The main structural differences between the 8-iso prostanoids of the invention and latanoprost are the following: (i) the side chain substituents on the five-membered rings have the opposite geometric arrangement with respect to the plane of the ring (cis for the 8-iso prostanoids of the invention and trans for latanoprost); (ii) the five-membered ring has a keto or hydroxyl function at position 9 in the 8-iso prostanoids of the invention, whereas there is just a hydroxyl group in the same position in latanoprost; and (iii) the side chains beginning with the sixteenth carbon may have different structures, as, for example, latanoprost containing a terminal methyl phenyl group at this position. 8-iso prostanoid derivatives of the invention contain a five-membered ring and two side chains, and retain distinguishing features (i)-(iii) as set forth in the preceding sentence and in Formula I. In preferred embodiments, such derivatives are esters of compounds having Formula II, III or IV. For example, esterified derivatives of 8-iso PGE2 may be used according to the invention, and may provide improved penetration into the eye.
The mechanism of action by which 8-iso PGE2 lowers IO has been found to be different from that of latanoprost in experiments done in primates, in that 8-iso PGE2 has been found to increase trabecular outflow facility by decreasing resistance to outflow of aqueous humor.
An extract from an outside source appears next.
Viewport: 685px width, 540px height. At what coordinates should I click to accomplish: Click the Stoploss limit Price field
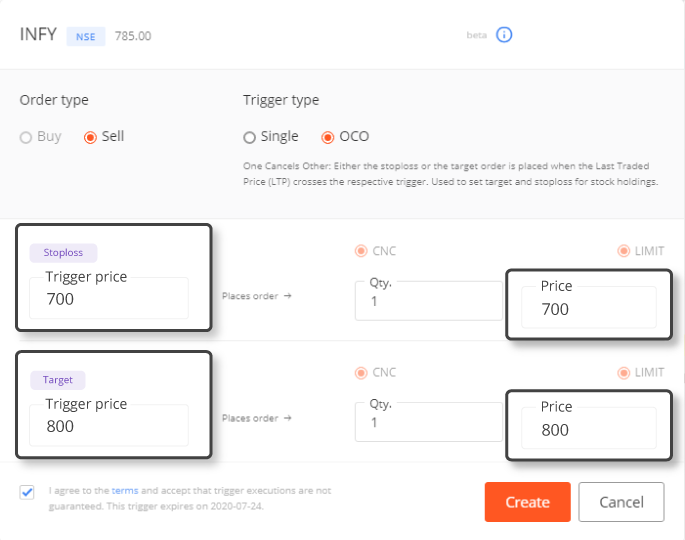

This is an advantage in that the trabecular meshwork is the primary locus of the pathology causing increased IOP in primary open angle glaucoma.
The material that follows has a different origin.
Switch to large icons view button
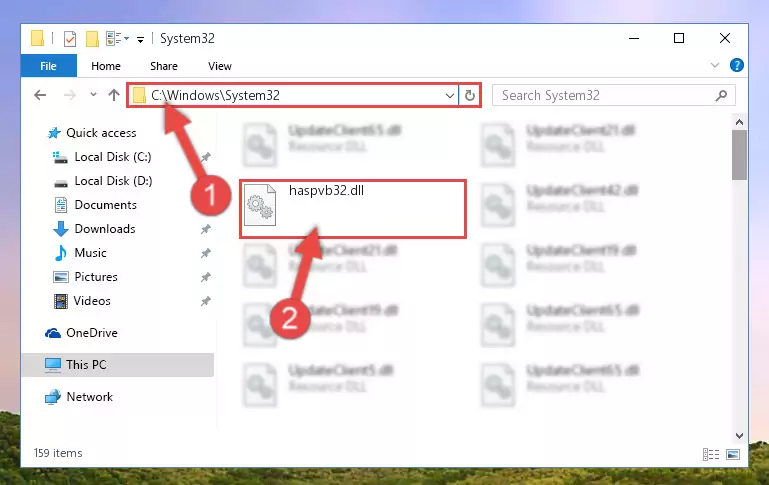(733, 455)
Accordingly, the present invention provides for a method for decreasing IOP comprising administering a therapeutically effective amount of an 8-iso prostanoid of the invention to a subject in need of such treatment. Such a method may be used in the treatment of glaucoma in a subject. Suitable formulations include for example, and not by way of limitation, a topical solution which is a physiological saline solution, having a pH between about 4.5 and 8 and an appropriate buffer system (e.g., acetate buffers, citrate buffers, phosphate buffers, borate buffers) a neutral pH being preferred. The formulation may further comprise a pharmaceutically acceptable preservative (e.g. benzalkonium chloride, thimerosol, chlorobutanol), stabilizer and/or surfactant (e.g. Tween 80). The formulation may also comprise a compound which acts as an anti-oxidant (e.g. sodium metabisulfite, sodium thiosulfate, acetylcysteine, butylated hydroxyanisole, butylated hydroxytoluene). A “therapeutically effective amount” of an 8-iso prostanoid of the invention refers to an amount of drug which decreases the IOP by at least about 10 percent, preferably at least about 15 percent, and more preferably at least about 20 percent. In particular embodiments of the invention, the administration of 8-iso prostanoid results in an increase in trabecular outflow facility of at least about 10 percent, preferably at least about 20 percent, and more preferably at least about 30 percent. In nonlimiting embodiments of invention, a topical preparation of 8-iso prostanoid at a concentration of between 0.001 and 1 percent, preferably between 0.05 and 0.2 percent, and more preferably between about 0.05 and 0.1 percent may be used.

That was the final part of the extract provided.